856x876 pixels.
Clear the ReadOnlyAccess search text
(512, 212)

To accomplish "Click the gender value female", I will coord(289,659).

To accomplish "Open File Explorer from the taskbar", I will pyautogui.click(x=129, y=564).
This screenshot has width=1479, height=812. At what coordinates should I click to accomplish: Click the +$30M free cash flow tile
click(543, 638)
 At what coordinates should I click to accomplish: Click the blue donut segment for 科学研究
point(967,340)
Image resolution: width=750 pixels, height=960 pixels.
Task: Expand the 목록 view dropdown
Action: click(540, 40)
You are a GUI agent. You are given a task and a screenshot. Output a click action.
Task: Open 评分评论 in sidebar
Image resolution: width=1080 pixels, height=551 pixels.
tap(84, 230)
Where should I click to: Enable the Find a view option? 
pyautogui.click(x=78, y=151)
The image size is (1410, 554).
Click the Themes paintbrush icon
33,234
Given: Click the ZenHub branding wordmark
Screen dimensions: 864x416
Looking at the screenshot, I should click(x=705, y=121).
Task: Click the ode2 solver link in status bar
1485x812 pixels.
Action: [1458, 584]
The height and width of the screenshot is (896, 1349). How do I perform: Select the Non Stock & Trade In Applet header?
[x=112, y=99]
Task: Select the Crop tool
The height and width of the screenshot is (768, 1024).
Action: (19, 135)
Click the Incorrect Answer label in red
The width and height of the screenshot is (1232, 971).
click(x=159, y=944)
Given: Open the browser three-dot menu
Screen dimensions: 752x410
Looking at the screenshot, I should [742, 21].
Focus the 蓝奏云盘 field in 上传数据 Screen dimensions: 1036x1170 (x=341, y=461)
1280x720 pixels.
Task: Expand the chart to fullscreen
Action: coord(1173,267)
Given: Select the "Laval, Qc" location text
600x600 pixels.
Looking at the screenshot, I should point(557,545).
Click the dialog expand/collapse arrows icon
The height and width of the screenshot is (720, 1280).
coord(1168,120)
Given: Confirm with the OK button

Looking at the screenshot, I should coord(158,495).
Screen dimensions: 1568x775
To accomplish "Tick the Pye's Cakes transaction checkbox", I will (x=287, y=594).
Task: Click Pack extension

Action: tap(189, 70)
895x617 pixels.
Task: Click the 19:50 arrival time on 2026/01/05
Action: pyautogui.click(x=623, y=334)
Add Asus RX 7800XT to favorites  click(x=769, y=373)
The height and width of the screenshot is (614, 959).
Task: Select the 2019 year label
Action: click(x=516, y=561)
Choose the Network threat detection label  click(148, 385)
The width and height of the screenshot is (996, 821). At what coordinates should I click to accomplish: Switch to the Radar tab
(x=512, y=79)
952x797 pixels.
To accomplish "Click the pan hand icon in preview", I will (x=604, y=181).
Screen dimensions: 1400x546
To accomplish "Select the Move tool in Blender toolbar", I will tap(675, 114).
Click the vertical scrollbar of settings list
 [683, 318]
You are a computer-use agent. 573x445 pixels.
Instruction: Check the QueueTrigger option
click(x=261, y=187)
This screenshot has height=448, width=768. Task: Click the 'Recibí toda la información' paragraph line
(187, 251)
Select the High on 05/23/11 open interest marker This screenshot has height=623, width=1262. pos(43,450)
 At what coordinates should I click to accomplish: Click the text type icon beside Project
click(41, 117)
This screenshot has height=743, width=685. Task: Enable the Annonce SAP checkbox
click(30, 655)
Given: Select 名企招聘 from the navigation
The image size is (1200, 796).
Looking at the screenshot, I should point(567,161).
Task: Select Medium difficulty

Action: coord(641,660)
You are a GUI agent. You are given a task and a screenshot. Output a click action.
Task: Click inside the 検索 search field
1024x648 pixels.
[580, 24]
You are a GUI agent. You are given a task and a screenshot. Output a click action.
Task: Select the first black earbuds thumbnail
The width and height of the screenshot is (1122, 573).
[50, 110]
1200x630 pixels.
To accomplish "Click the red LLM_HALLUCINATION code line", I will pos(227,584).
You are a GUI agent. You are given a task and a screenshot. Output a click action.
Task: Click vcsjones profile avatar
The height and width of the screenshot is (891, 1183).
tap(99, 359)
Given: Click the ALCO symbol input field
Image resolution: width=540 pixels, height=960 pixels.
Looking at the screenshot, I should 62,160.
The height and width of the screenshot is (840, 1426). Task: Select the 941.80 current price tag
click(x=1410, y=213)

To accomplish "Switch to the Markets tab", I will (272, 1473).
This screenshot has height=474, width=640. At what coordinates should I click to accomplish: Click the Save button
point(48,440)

• _Task_: Each line of the material above must be retyped exactly as written.

• _Answer area_:
856x876 pixels.
Clear the ReadOnlyAccess search text
(512, 212)

To accomplish "Click the gender value female", I will coord(289,659).

To accomplish "Open File Explorer from the taskbar", I will pyautogui.click(x=129, y=564).
This screenshot has width=1479, height=812. At what coordinates should I click to accomplish: Click the +$30M free cash flow tile
click(543, 638)
 At what coordinates should I click to accomplish: Click the blue donut segment for 科学研究
point(967,340)
Image resolution: width=750 pixels, height=960 pixels.
Task: Expand the 목록 view dropdown
Action: click(540, 40)
You are a GUI agent. You are given a task and a screenshot. Output a click action.
Task: Open 评分评论 in sidebar
Image resolution: width=1080 pixels, height=551 pixels.
tap(84, 230)
Where should I click to: Enable the Find a view option? 
pyautogui.click(x=78, y=151)
The image size is (1410, 554).
Click the Themes paintbrush icon
33,234
Given: Click the ZenHub branding wordmark
Screen dimensions: 864x416
Looking at the screenshot, I should click(x=705, y=121).
Task: Click the ode2 solver link in status bar
1485x812 pixels.
Action: [1458, 584]
The height and width of the screenshot is (896, 1349). How do I perform: Select the Non Stock & Trade In Applet header?
[x=112, y=99]
Task: Select the Crop tool
The height and width of the screenshot is (768, 1024).
Action: (19, 135)
Click the Incorrect Answer label in red
The width and height of the screenshot is (1232, 971).
click(x=159, y=944)
Given: Open the browser three-dot menu
Screen dimensions: 752x410
Looking at the screenshot, I should [742, 21].
Focus the 蓝奏云盘 field in 上传数据 Screen dimensions: 1036x1170 (x=341, y=461)
1280x720 pixels.
Task: Expand the chart to fullscreen
Action: coord(1173,267)
Given: Select the "Laval, Qc" location text
600x600 pixels.
Looking at the screenshot, I should point(557,545).
Click the dialog expand/collapse arrows icon
The height and width of the screenshot is (720, 1280).
coord(1168,120)
Given: Confirm with the OK button

Looking at the screenshot, I should coord(158,495).
Screen dimensions: 1568x775
To accomplish "Tick the Pye's Cakes transaction checkbox", I will (x=287, y=594).
Task: Click Pack extension

Action: tap(189, 70)
895x617 pixels.
Task: Click the 19:50 arrival time on 2026/01/05
Action: pyautogui.click(x=623, y=334)
Add Asus RX 7800XT to favorites  click(x=769, y=373)
The height and width of the screenshot is (614, 959).
Task: Select the 2019 year label
Action: click(x=516, y=561)
Choose the Network threat detection label  click(148, 385)
The width and height of the screenshot is (996, 821). At what coordinates should I click to accomplish: Switch to the Radar tab
(x=512, y=79)
952x797 pixels.
To accomplish "Click the pan hand icon in preview", I will (x=604, y=181).
Screen dimensions: 1400x546
To accomplish "Select the Move tool in Blender toolbar", I will tap(675, 114).
Click the vertical scrollbar of settings list
 [683, 318]
You are a computer-use agent. 573x445 pixels.
Instruction: Check the QueueTrigger option
click(x=261, y=187)
This screenshot has height=448, width=768. Task: Click the 'Recibí toda la información' paragraph line
(187, 251)
Select the High on 05/23/11 open interest marker This screenshot has height=623, width=1262. pos(43,450)
 At what coordinates should I click to accomplish: Click the text type icon beside Project
click(41, 117)
This screenshot has height=743, width=685. Task: Enable the Annonce SAP checkbox
click(30, 655)
Given: Select 名企招聘 from the navigation
The image size is (1200, 796).
Looking at the screenshot, I should point(567,161).
Task: Select Medium difficulty

Action: coord(641,660)
You are a GUI agent. You are given a task and a screenshot. Output a click action.
Task: Click inside the 検索 search field
1024x648 pixels.
[580, 24]
You are a GUI agent. You are given a task and a screenshot. Output a click action.
Task: Select the first black earbuds thumbnail
The width and height of the screenshot is (1122, 573).
[50, 110]
1200x630 pixels.
To accomplish "Click the red LLM_HALLUCINATION code line", I will pos(227,584).
You are a GUI agent. You are given a task and a screenshot. Output a click action.
Task: Click vcsjones profile avatar
The height and width of the screenshot is (891, 1183).
tap(99, 359)
Given: Click the ALCO symbol input field
Image resolution: width=540 pixels, height=960 pixels.
Looking at the screenshot, I should 62,160.
The height and width of the screenshot is (840, 1426). Task: Select the 941.80 current price tag
click(x=1410, y=213)

To accomplish "Switch to the Markets tab", I will (272, 1473).
This screenshot has height=474, width=640. At what coordinates should I click to accomplish: Click the Save button
point(48,440)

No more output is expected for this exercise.